Problem to solve - Extract all of the entries and give them again, word for word.

------

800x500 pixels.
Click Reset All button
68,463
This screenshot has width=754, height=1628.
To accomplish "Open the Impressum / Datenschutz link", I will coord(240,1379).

------

Solution to this problem -
800x500 pixels.
Click Reset All button
68,463
This screenshot has width=754, height=1628.
To accomplish "Open the Impressum / Datenschutz link", I will coord(240,1379).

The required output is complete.